La venganza


—Los otros se han ido a hacer la compra y Bo está dormido —dice Próspero, tapándole la boca a Escipión con una mano, guiándolo hacia una de las muchas butacas rojas para sentarlo sin mucho esfuerzo.

Desde que el Señor de los ladrones ha sido desenmascarado permanentemente, se comporta más dócil que los gatitos de su hermano. No se queja de la falta de besos, de las caricias bruscas, de la forma automática con la que le baja los pantalones de una marca prominente (ya no se molesta en vestirse de modo disimulado, Próspero se pregunta qué clase de problemas habrá pasado para disfrazarse y aparecer ante ellos casi a diario) para buscar la excitación. Pero se arquea buscando más calor.
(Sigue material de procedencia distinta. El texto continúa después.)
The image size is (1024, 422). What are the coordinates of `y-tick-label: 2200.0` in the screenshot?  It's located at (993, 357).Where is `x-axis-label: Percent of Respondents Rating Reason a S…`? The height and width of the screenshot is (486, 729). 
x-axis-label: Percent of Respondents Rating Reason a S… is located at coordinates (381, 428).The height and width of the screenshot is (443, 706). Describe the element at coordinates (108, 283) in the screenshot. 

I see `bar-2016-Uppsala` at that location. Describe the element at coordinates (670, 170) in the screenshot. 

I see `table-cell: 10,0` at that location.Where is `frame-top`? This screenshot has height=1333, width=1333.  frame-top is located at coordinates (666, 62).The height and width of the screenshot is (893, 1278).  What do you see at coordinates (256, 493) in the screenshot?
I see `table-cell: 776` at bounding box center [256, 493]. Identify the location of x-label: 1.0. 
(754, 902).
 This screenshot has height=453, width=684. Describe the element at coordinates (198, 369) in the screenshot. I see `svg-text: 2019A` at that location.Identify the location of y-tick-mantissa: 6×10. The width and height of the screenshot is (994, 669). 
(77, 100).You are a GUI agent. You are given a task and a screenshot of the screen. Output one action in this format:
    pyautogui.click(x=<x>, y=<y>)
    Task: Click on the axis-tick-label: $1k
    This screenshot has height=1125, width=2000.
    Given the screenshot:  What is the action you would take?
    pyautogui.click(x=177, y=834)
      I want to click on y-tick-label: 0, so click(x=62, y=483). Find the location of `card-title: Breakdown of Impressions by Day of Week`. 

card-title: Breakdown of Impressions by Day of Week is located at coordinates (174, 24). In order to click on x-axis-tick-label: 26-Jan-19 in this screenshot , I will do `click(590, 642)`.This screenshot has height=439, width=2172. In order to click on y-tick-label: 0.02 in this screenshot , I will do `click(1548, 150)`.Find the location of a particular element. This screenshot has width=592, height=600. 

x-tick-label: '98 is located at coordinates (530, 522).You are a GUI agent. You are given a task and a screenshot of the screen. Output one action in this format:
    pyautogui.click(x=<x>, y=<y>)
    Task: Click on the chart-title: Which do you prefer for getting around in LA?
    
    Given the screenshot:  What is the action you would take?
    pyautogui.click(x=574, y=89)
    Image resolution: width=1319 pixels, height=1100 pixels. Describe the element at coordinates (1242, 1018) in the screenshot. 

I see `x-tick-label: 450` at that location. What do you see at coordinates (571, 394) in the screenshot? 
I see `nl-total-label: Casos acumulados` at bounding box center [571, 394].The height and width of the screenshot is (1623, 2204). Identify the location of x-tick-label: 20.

Y Próspero solo le aferra la muñeca hasta que se da cuenta de que él se muerde los labios para no protestar, como el pijo que los demás dicen que es. Como si fuera tan malo, quitando sus mentiras.

Próspero y Bo venían de una familia lo suficientemente acomodada como para haber probado algunas cosas buenas. Y buena era la pija de Escipión, por muy pijo que lo catalogaran todos y si no fuera porque no quería más problemas, bien lo hubiera invitado a huír con ellos, para que se convirtiera en algo así como la madre-sustituta de Bo.

En especial ahora, que se le antoja tan pequeño y vulnerable. Ya no pelean por ver quién tiene el control.

Próspero ya no quiere demostrarle que es mayor, ahora es solo un castigo, masturbarlo hasta que el hijo de puta se desmaye de placer y pida disculpas por correrse en su boca.